Full frame cameras are an increasingly popular choice for drama productions, offering an ultra shallow depth of field and a distinctive look. Andy Stout reports

With its ultra shallow depth of field and distinctive look, full frame is an increasingly popular choice for productions looking to add a zeitgeist-friendly edge.

“The immediate benefit to us as cinematographers is that you get cameras with a higher resolution and pixel count,” says DoP Balazs Bolygo BSC, HSC. “It got to a state with the digital cameras where we were struggling to squeeze the amount of pixels that television manufacturers want us to record into a super 35m format, so manufacturers have decided to utilise a new format, full frame, which is able to create sensors which are able to deliver 6k or 8k resolutions.”

Full frame, which utilises an image sensor that is the same size as 35mm film and matching lenses that can cover the entire sensor area, was introduced in the lowly Canon 5D Mark II in 2008. Since then it has been co-opted by the high-end almost exclusively where it has become prized for its distinctly non-video look characterised by an ultra-shallow depth of field.

“Aesthetically it gives you a slightly longer focal length look, so you have got less depth of field, you have more separation between foreground and background in terms of focus,” says Bolygo. “There are also negatives in terms of panning speeds, and you have to be careful about how fast you move the cameras.

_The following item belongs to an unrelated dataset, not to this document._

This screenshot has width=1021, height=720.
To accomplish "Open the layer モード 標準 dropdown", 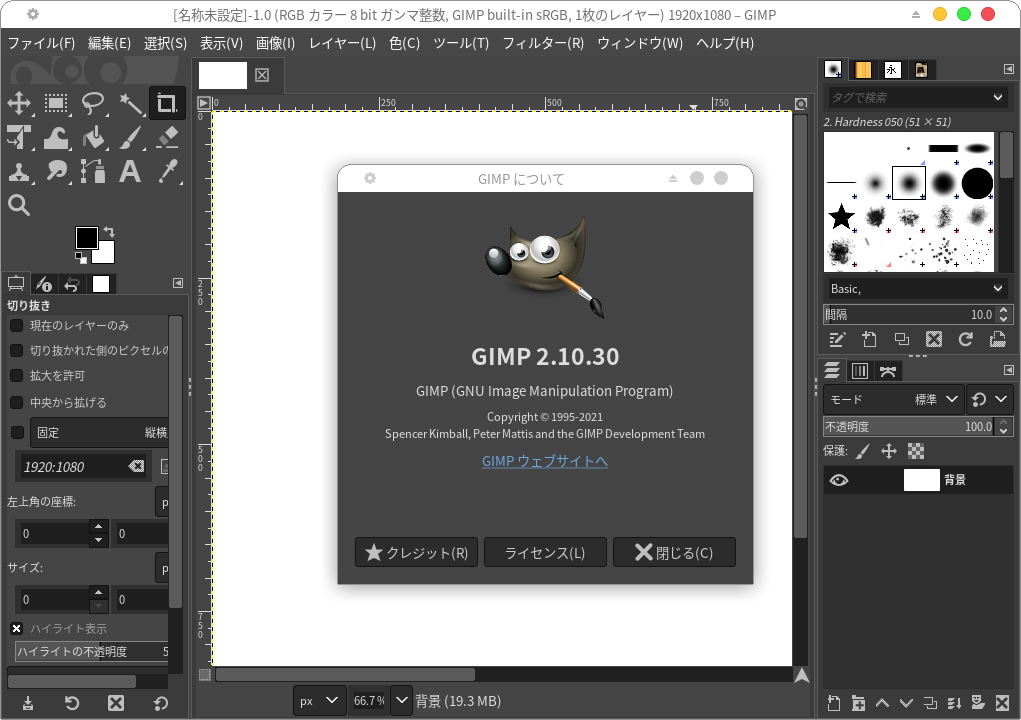I will pos(893,399).
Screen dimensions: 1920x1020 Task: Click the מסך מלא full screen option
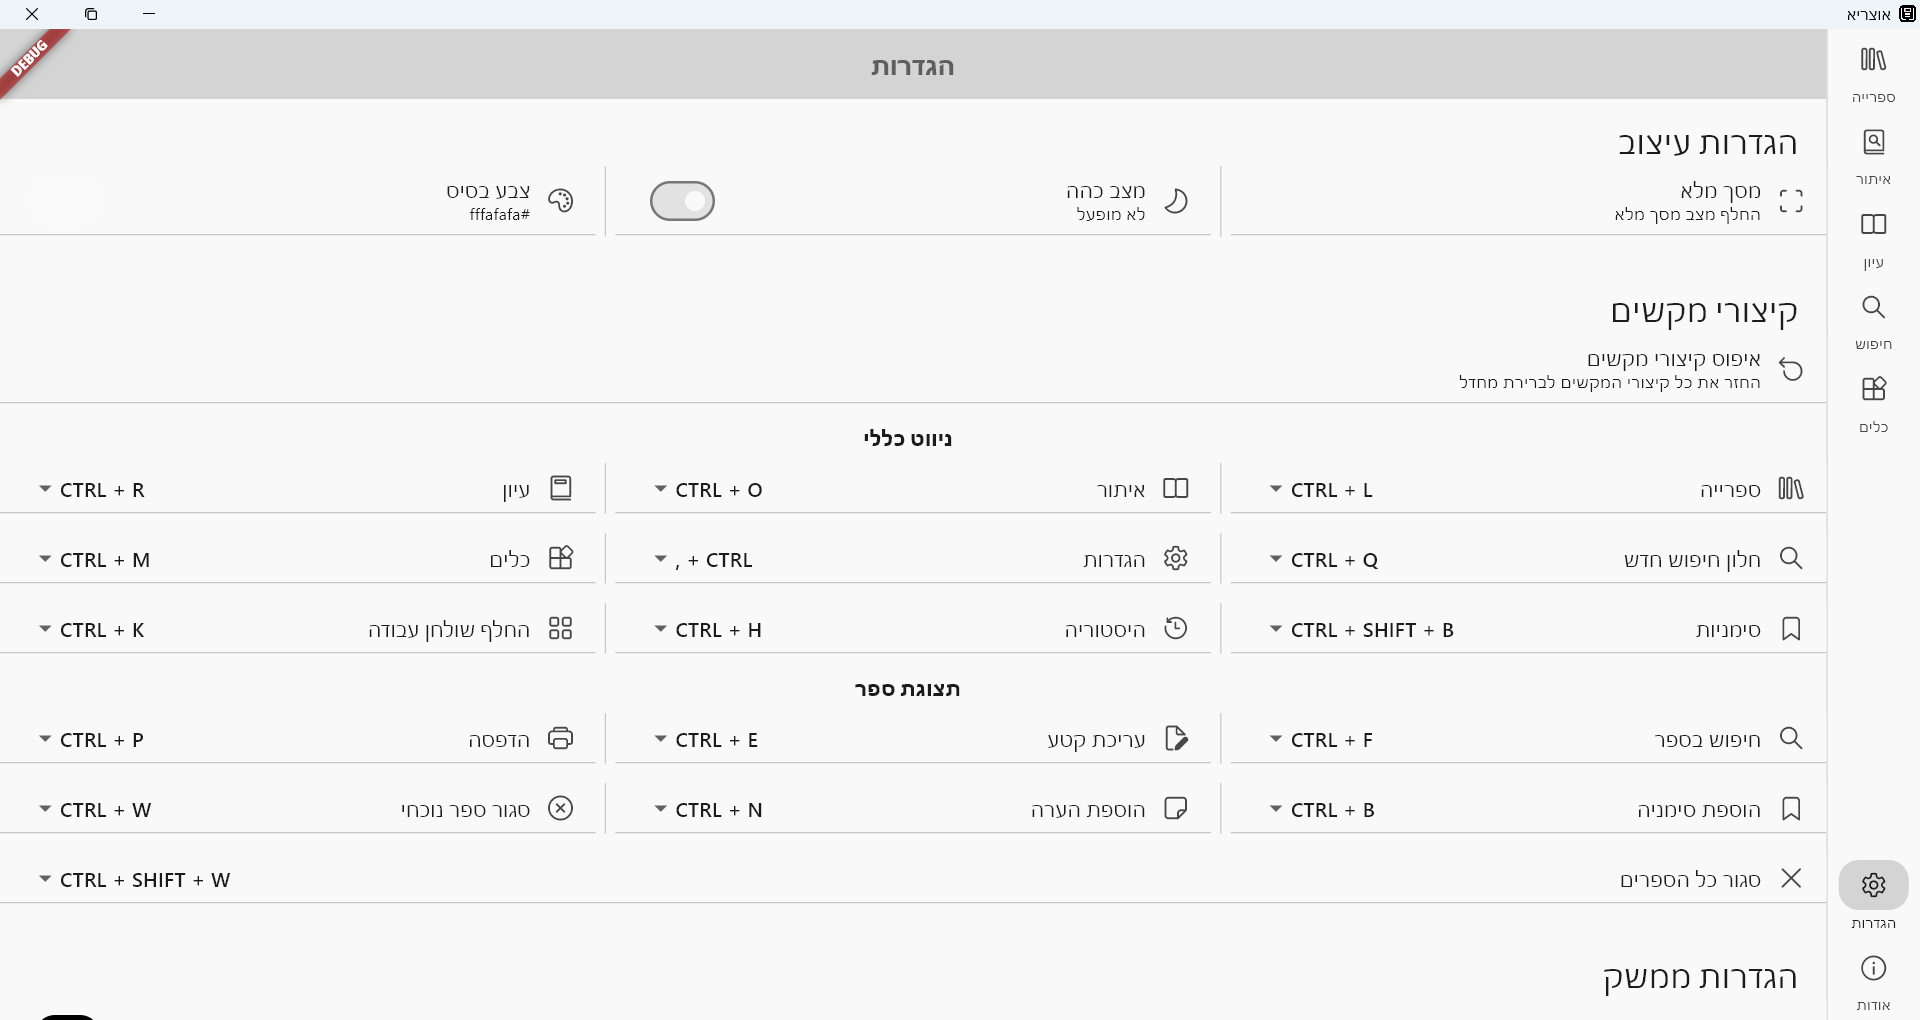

But those are very narrow limitations.”

“The dynamic range of the cameras is getting better and better,” Balazs Bolygo DoP, BSC, HSC

Another defining full frame characteristic is the ability to shoot in impressively low light conditions, such as available streetlight. 

“The dynamic range of the cameras is getting better and better,” says Bolygo. “With larger sensors, you have more resolution in the shadow, because of the amount of resolution you are playing with. It gives me more tonal range. Because you are using a larger sensor, aesthetically you have more resolution to play with in the shadows.”

While the cameras that have made full frame what it currently is, such as the ARRI 65, Sony Venice, and Canon C700 still dominate the field, it is becoming increasingly available on more mid-market units as the technology trickles down to cameras such as the Sony FX9 and Canon C500 Mk II. These are bringing some interesting autofocus capabilities into the picture, which can be handy given the shallow depth of field, and bringing full frame to a potentially wider range of productions

“The big thing is that your lenses suddenly start working,” says DoP Brett Danton who was one of the first to use the C500 Mk II on a Jaguar commercial. “You’re getting full use of those lenses which is something I really enjoy about it; you’re not cropping on or moving a whole heap off the sides. The second thing I love is the way that it drops off things in the background and gives you that separation. It gives you a lot more depth to your image. In theory that’s possible with Super 35, but it’s not possible to the same degree. You can also reframe in size, punch out, all that sort of stuff.”